William Barksdale
U. S. House of Representatives, Mississippi, 1853-1861
Brigadier General, CSA, 1861-1863
Born: August 21, 1821, Rutherford County, Tennessee.
Died: July 2, 1863, in the Battle of Gettysburg, Pennsylvania.
- Brother of Ethelbert Barksdale.
Attended the University of Nashville, Nashville, Tennessee.
- Studied law, was admitted to the bar, 1839
- Commenced law practice in Columbus, Lowndes County, Mississippi.
- Served in the Mexican War as quartermaster of the Mississippi Volunteers.
- Delegate from Mississippi to the Democratic National Convention at Baltimore, Maryland, 1852.
- Elected as a Mississippi State Rights Democrat to the Thirty-third and to the three succeeding U. S. Congresses, March 4, 1853 - January 12, 1861, when he withdrew.
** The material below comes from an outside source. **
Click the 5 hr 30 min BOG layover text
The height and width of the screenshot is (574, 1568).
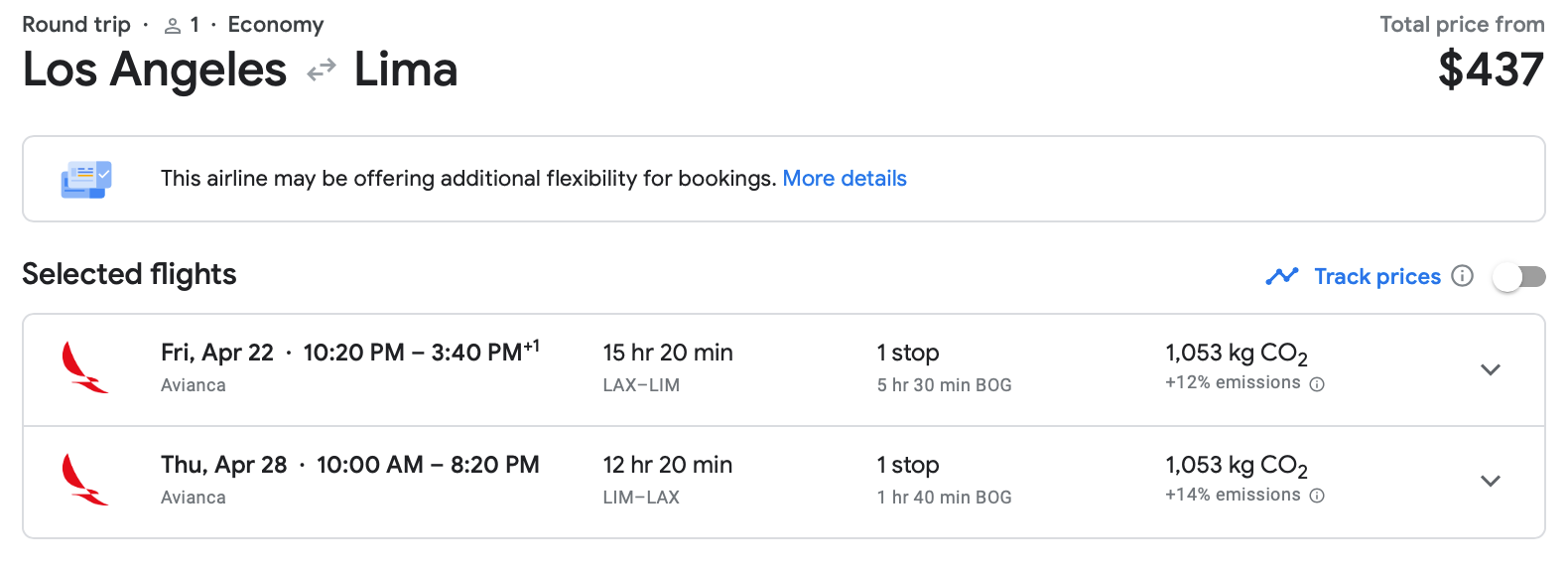pyautogui.click(x=944, y=385)
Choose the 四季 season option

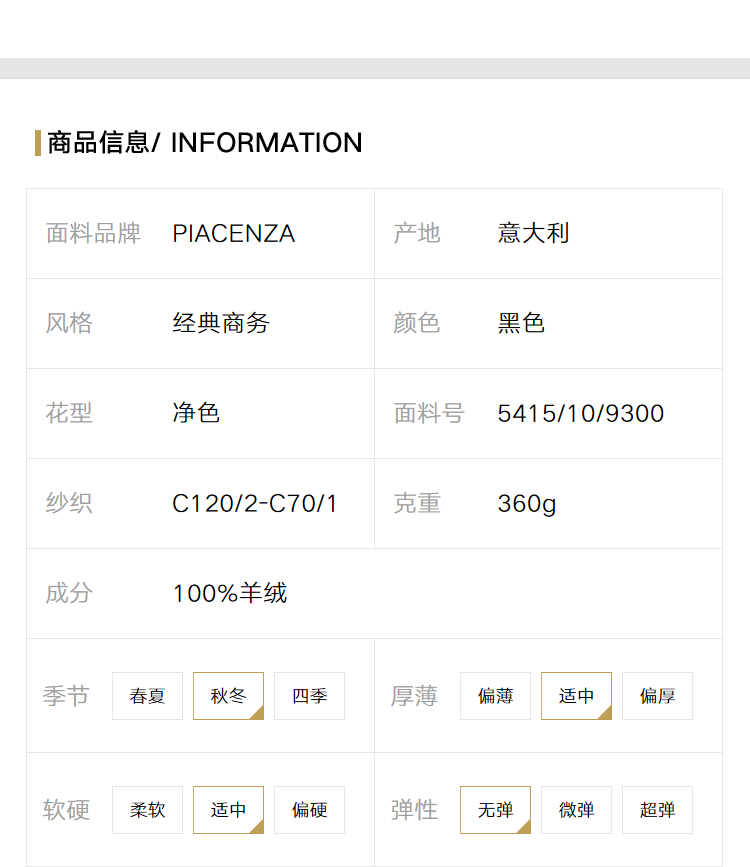(309, 696)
- Accompanied Representative Preston S. Brooks, of South Carolina, to the Senate Chamber when the latter made an attack upon Senator Charles Sumner, of Massachusetts, and made himself somewhat conspicuous in preventing the interference of others present.
- Entered the Confederate Army during the Civil War as Colonel of the Thirteenth Regiment, Mississippi Volunteers.
- Promoted to the rank of Brigadier General, August 12, 1862.
- Commanded a Mississippi brigade in Longstreet's Corps, Army of Northern Virginia.
Buried: Greenwood Cemetery, Jackson, Mississippi.